Od soboty 18ego lutego do piątku 24ego lutego bardzo bolały i piekły mnie sutki, nigdy wcześniej tak bardzo nie bolały. Do tego zrobiły się ciemniejsze a grudki wokół brodawek powiększyły się. Wtedy byłam 14 dni przed miesiączką. Zazwyczaj bóle pojawiały się dużo mniejsze i dopiero na ok 7 dni przed menstruacją. Dwa miesiące temu odstawiłam tabletki antykoncepcyjne "Novynette" (w poprzednim miesiącu nie miałam takich boleści przed okresem, bolał tylko lekko kręgosłup i brzuch, do tego okres był regularnie pomimo zaprzestania antykoncepcji).

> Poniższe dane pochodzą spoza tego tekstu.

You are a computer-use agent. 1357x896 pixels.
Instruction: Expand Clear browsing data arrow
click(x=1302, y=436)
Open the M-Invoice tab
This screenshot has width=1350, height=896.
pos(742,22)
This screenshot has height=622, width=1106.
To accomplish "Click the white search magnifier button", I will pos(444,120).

Dodam, że z moim narzeczonym kochamy się bez zabezpieczenia, mimo tego nie wpadliśmy jeszcze, nie wiemy czy to kwestia czyjejś bezpłodności czy też "szczęścia"..

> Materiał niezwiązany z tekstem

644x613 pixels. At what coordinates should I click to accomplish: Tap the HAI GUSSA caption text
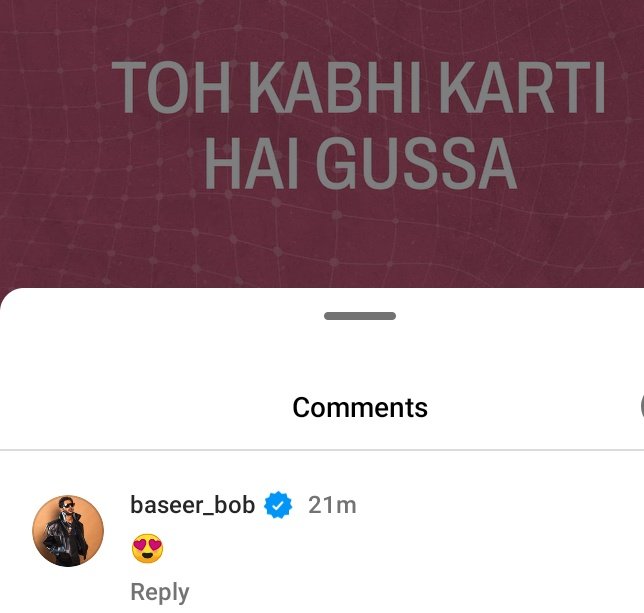tap(360, 163)
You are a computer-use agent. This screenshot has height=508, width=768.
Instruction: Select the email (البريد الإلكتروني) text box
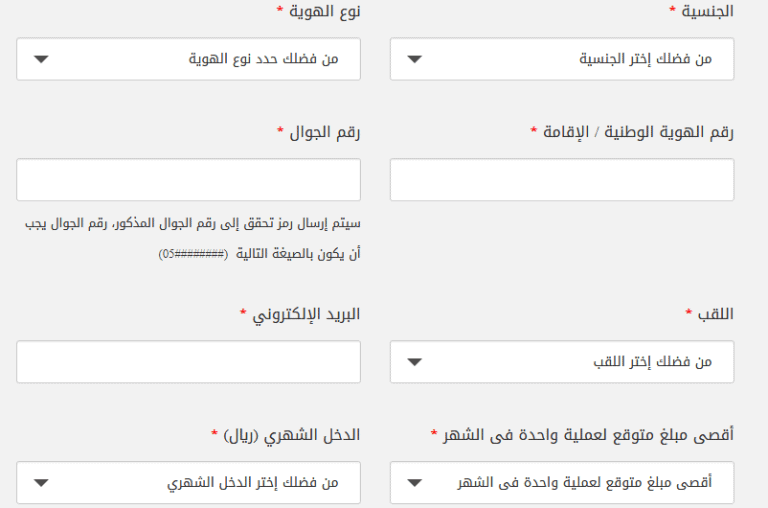[189, 362]
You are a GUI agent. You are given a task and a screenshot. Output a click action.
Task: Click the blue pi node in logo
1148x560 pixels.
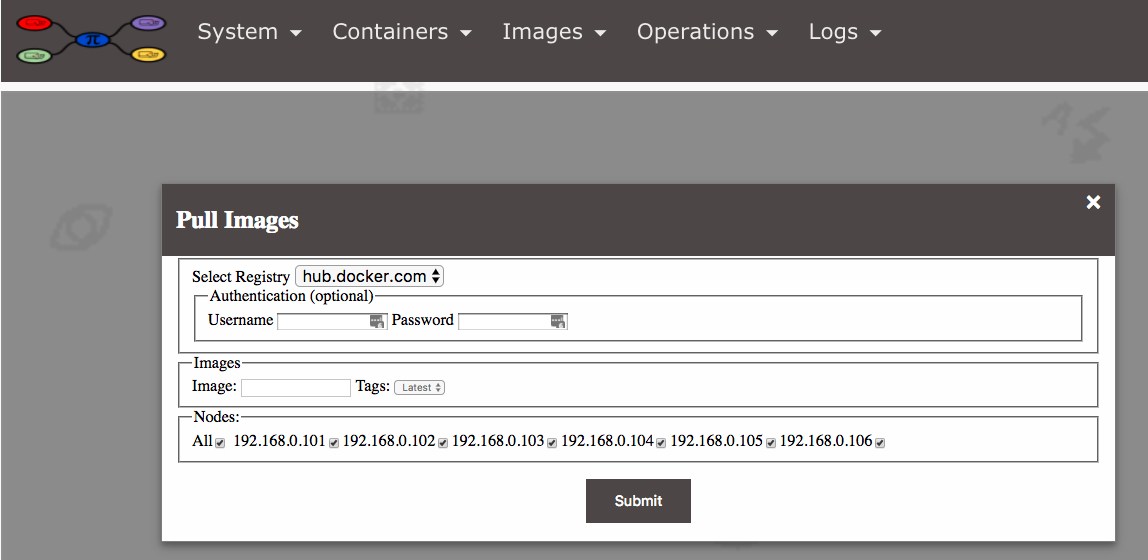click(x=92, y=39)
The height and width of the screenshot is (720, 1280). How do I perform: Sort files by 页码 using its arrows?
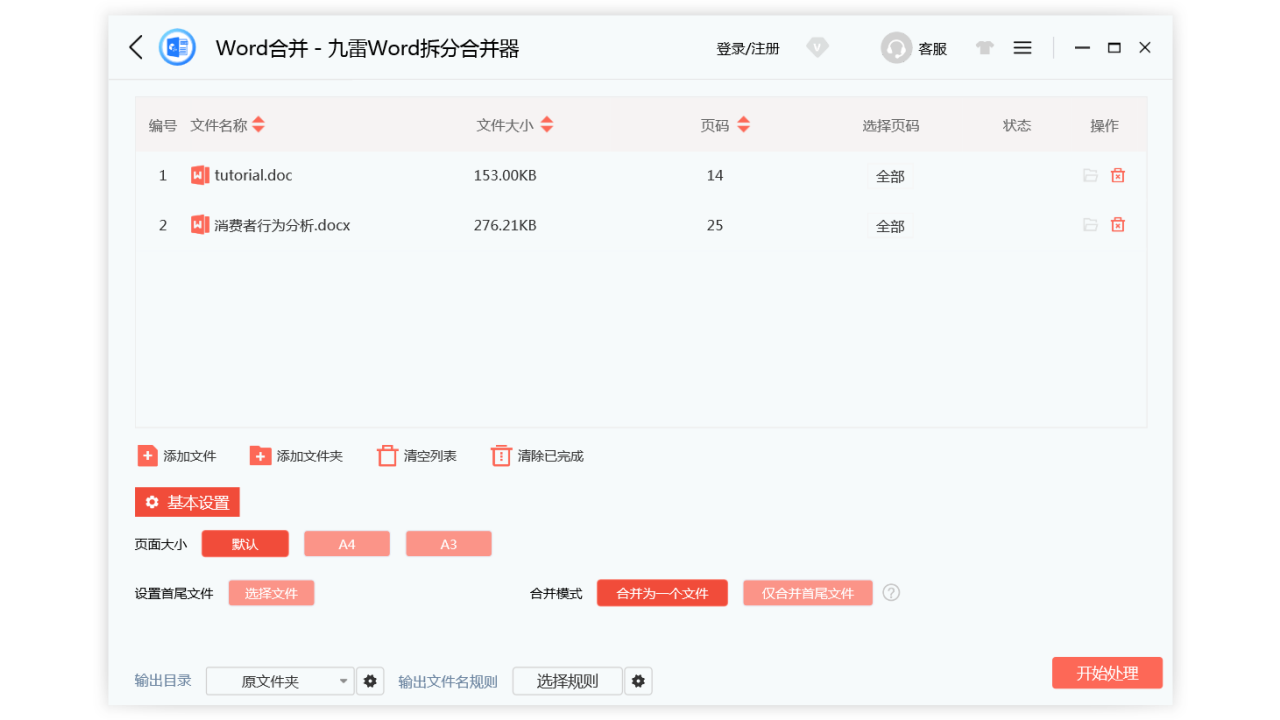click(743, 124)
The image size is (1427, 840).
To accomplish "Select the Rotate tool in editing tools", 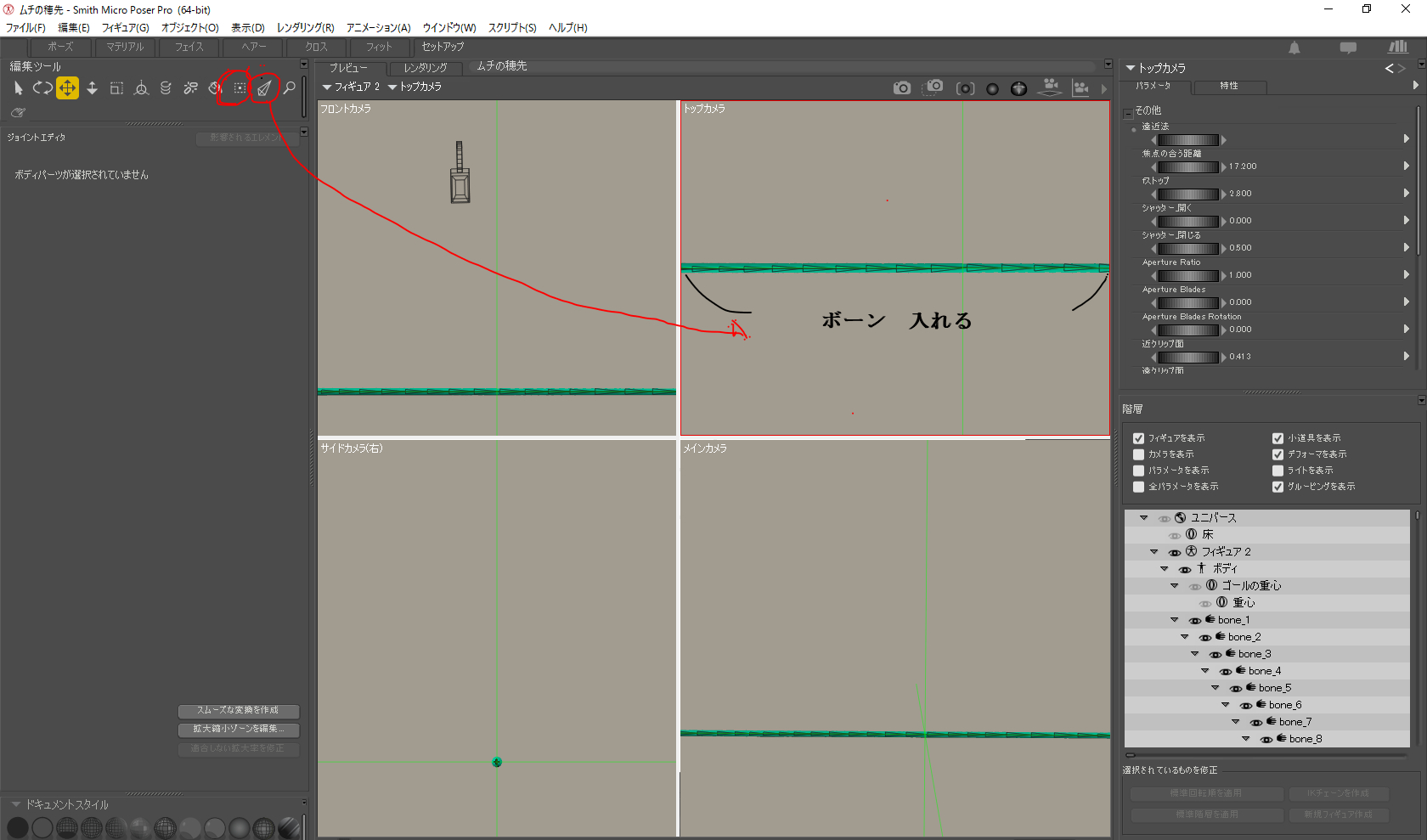I will coord(42,87).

Dziś sutki bolą tylko trochę, wciąż drażni mnie noszenie biustonosza, do tego często siusiam, jestem rozdrażniona, dokucza mi nadwrażliwość dolnych zębów i towarzyszący temu ślinotok, czasem też mam lekkie nudności i momentalne zachcianki np. na truskawki, chipsy lub spaghetti, ciągle jestem głodna.
Podsumowując te wszystkie objawy podejrzewam, że jestem w ciąży. Nie wiem tylko kiedy mogło dojść do zapłodnienia. Nie wiem też kiedy zrobić test żeby jego wynik był jak najbardziej wiarygodny. Miesiączkę powinnam dostać 3ego marca. Czy dopiero 4ego powinnam zrobić test? Chciałabym już wiedzieć czy jestem w ciąży czy też nie? Na badanie ginekologiczne trzeba czekać ponad miesiąc, więc nawet gdybym się zapisała to będę musiała długo czekać na "werdykt".
Gdyby okazało się, że będziemy mieli wcale bym nie płakała
Proszę o pomoc.
Pozdrawiam.
napisał/a: woloszanka 2012-02-27 17:10
Maura93, sądzę, że nie otrzymasz tu żadnej pomocy, ponieważ nikt z tu obecnych nie potrafi zrobić testu ciążowego przez internet :) hehe.

A dokładniej każda Ci odpowie, że albo naprawdę masz wyjątkowo wcześnie te wszystkie objawy, albo zwyczajnie Twojemu organizmowi się tak wydaje, a uwierz mi, że bywa tak baaardzo często :) kobieta potrafi sobie bardzo wiele wmówić. Przeważnie objawy pojawiają się około 6tc.

Co do wykonania testu, najlepiej zrobić właśnie w dniu spodziewanej miesiączki, bądź też dzień później.

A jeśli mogę to zadam pytanie, mam rozumieć, że się staracie o dziecko tak? Bo wszystko tak dokładnie masz wyliczone i to kochanie się bez zabezpieczenia.